## [Written task]
In the film essay excerpt below, condense the paragraph that begins "Later, after Logan attacks" into a shorter version that keeps its main facts.

::: Excerpt to read :::

The character of Irena represents the ideal woman in the film: sexually liberated and free of men. She also serves as a counterbalance to Leslie’s character through her “rejection of the passive ‘feminine’ role” (Radical 63). Early in the film, Leslie and Logan attend a party and meet Irena for the first time. During the party, Irena retreats to a backroom where she has a young, anxious man waiting for her. As she enters the room, she sees that he has brought a whip with him. She takes the whip from him, while an anonymous female partygoer enters the room. Irena begins whipping the man off-screen as the third female smiles. This scene shows the female character, Irena, as one who is capable of being dominant over the male character (who becomes the passive “victim” of sexual aggression), while also allowing for the implied objectification of the male body through the gaze of the anonymous female voyeur.

Later, after Logan attacks Leslie and Irena for sleeping together, he pursues Irena out to the street. As he comes toward her, she turns and begins to mock him, “go ahead, you’re strong enough for me but you’re not man enough for her.” Logan immediately stops and looks humiliated. She implies that even though he is strong enough to beat up women, he is not able to please his wife sexually. Thus, while Leslie represents the female that is a victim of patriarchal society, Irena represents the female who resists convention and is dominant over men.

Similar to The Alley Cats, Therese and Isabelle is critical of the society that imposes oppressive gender roles on women. In the film, the narrative unfolds as a series of flashbacks. As an adult, Therese visits the all-girls school that she attended as a teenager, recalling memories of her time there. During her first days at the school, Therese meets a young man from another school who tries to seduce her. When his attempts fail, he rapes her. While Therese tries to deal with this trauma, she meets Isabelle. The two girls quickly fall in love and find themselves in an affair that they must keep from the puritanical school authorities and their overbearing parents. However, due to forces beyond their control, namely the “intolerance” of society, Therese and Isabelle are eventually torn apart, never to see each other again (Mellen 74).

Therese and Isabelle
A rare instance of nudity as Therese and Isabelle contemplate the future of their relationship (Therese and Isabelle, Radley Metzger, 1968).

The narrative itself emphasizes the distinction between the two girls (as prisoners) and the rest of society (as the prison). Radley Metzger is careful not to trivialize their plight, deciding instead to portray them as “strong young women whose relationship resonates with transgressive power” (Morris). The narrative is seen through the eyes of Therese, encouraging the audience to sympathize with her struggle. She is portrayed as a victim, with her greatest antagonists being rape, sexual repression, and homophobia. The use of a female protagonist opposes the general trend of the 1960’s, a period in which the focus is “generally on the male protagonist, often the director’s alter ego…That a woman might not be entirely satisfied with her lot in life, or might want to let go with a little insanity of her own, never occurs to these protagonists, or to their creators” (Haskell 335). In Therese and Isabelle, Therese is the hero. She is the alienated spirit who must cope with a male society that exercises its power on her mind, through forced gender roles, and body, through rape.

::: Provided material :::

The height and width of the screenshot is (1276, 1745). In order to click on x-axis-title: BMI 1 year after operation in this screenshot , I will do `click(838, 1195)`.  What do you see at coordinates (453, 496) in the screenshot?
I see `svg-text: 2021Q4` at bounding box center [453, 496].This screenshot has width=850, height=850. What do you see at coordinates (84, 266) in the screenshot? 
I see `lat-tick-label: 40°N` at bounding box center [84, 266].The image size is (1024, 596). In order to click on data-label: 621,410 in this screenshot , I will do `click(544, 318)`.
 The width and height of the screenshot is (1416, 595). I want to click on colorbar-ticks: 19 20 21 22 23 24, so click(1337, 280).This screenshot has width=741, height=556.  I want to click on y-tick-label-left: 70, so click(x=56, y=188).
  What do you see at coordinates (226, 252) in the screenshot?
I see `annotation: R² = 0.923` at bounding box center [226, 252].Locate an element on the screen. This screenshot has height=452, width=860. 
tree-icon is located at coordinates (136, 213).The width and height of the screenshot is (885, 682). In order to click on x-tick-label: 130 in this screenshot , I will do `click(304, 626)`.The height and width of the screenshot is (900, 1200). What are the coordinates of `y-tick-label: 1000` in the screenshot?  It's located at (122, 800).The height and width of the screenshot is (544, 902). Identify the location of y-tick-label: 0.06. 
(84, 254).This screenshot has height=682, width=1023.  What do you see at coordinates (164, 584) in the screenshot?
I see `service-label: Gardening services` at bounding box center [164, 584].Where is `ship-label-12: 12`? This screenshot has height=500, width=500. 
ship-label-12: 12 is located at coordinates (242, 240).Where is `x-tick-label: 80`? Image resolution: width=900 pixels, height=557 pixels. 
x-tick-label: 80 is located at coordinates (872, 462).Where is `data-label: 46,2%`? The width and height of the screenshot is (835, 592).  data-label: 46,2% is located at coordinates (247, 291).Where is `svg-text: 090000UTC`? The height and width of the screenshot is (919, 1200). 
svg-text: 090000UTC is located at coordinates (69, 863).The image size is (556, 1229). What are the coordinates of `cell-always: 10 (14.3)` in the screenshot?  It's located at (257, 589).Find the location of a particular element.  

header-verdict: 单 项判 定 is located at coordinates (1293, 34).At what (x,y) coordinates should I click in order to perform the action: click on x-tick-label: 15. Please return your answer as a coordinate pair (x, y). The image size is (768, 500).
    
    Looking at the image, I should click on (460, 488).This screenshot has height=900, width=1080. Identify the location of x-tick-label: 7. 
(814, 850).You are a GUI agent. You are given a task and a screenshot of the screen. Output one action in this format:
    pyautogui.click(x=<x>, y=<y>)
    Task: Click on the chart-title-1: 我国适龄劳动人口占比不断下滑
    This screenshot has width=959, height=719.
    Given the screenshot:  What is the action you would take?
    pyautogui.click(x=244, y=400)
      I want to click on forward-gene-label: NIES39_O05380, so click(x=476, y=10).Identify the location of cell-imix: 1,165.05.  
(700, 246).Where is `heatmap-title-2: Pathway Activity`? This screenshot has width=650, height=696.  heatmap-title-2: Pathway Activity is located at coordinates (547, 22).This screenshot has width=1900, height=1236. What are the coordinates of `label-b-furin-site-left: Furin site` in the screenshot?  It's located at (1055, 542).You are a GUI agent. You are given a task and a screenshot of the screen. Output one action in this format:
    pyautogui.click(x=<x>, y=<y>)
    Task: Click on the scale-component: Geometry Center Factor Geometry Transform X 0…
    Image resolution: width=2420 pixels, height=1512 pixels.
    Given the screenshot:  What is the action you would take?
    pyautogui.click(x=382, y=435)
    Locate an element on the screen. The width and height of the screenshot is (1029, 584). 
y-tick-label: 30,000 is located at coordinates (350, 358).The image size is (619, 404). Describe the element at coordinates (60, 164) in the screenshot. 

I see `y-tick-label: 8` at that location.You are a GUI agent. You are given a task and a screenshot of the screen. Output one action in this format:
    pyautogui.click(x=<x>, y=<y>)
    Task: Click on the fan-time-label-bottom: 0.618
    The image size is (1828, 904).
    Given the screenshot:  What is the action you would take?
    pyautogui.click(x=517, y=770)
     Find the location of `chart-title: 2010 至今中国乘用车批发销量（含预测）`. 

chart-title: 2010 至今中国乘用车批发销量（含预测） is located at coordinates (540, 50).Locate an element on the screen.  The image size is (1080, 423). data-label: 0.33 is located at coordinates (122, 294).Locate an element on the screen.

:::

## [Task solution]
After Logan attacks Leslie and Irena for sleeping together, he follows Irena into the street. She taunts him that he is "strong enough for me but you're not man enough for her," implying that he can beat up women but cannot please his wife sexually. He stops, humiliated. Leslie represents the woman victimized by patriarchal society, and Irena represents the woman who resists convention and dominates men.